Both point to the HRI (human-robot interaction) at the center of the company’s mission. Porter mentions the six-degrees-of-freedom robotic arm as being the closest industrial robotics have to a universal and versatile piece of hardware.

“We don’t think that there is an equivalent capability to the six-degree-of-freedom robotic art that’s generally collaborative, works with humans and can meet a wide variety of use cases,” Porter said on a call with TechCrunch. “So we’re starting a company to build that.”

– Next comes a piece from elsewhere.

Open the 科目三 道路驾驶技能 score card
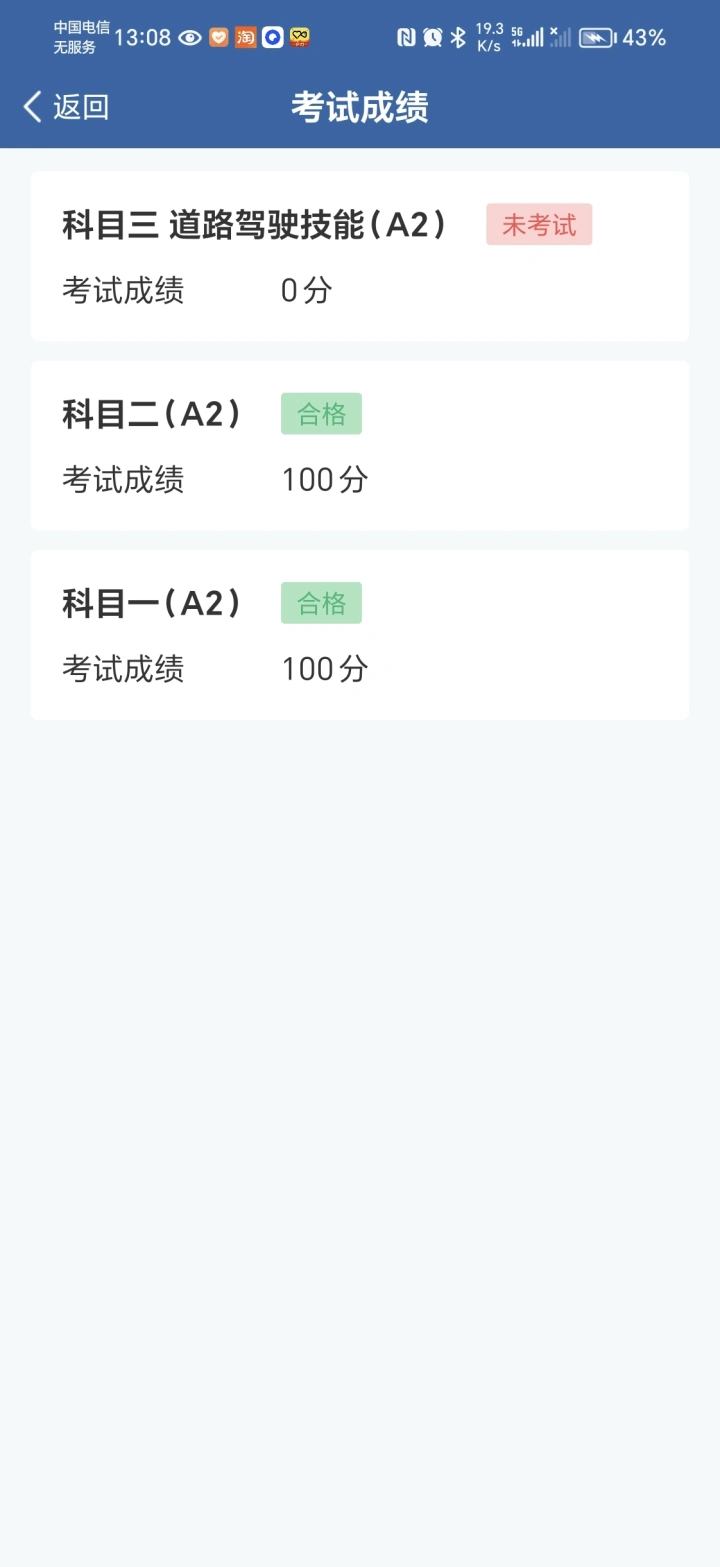 (x=360, y=257)
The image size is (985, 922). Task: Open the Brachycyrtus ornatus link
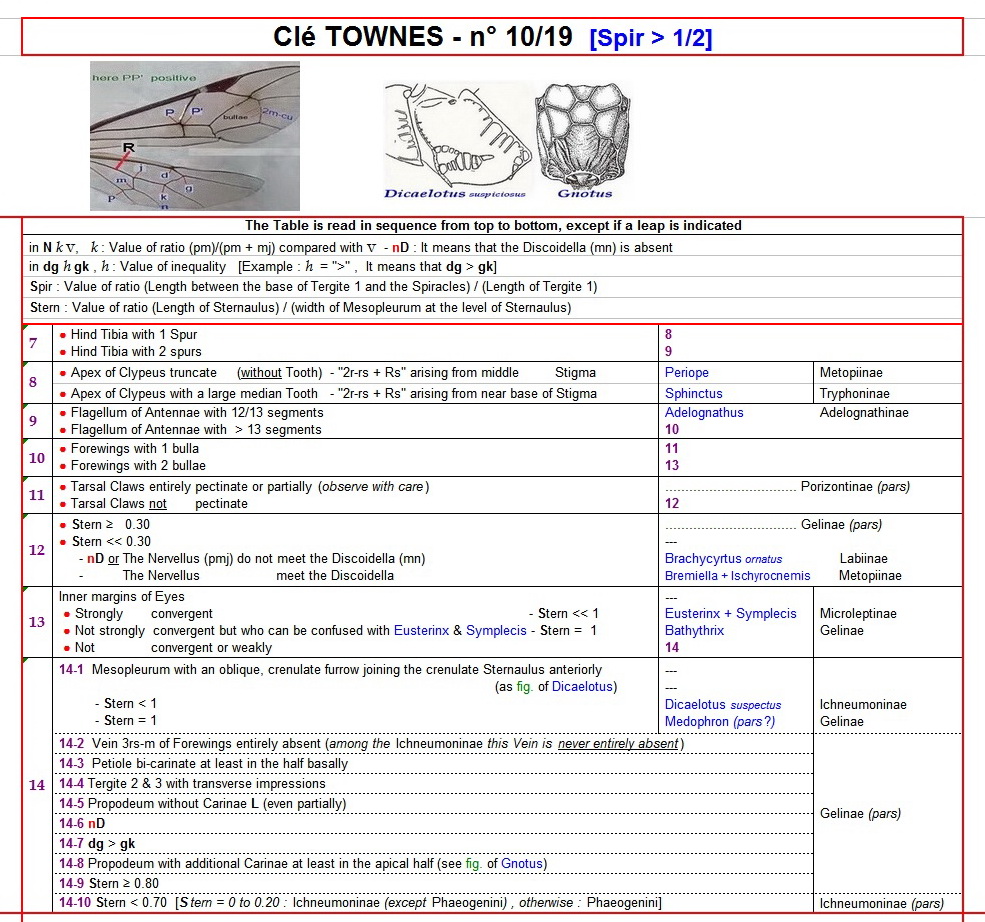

As it’s only 3 months old at the moment, Collaborative isn’t quite ready to discuss what such a piece of hardware might practically look like. What it definitely won’t look like, however, is Tesla’s theoretically forthcoming Optimus robot.

“I’m intentionally not really wanting to talk more about the company than the specific robot,” says Porter. “The way I tend to describe it is, if you’ve got Elon Musk’s Tesla bot on one end of the spectrum, and you’ve got these low-profile AMR (autonomous mobile robot) purpose-built robots that just move a pallet around on the other, we think there’s something much more pragmatic in the middle. We think the Tesla bots are hard and a long ways off.”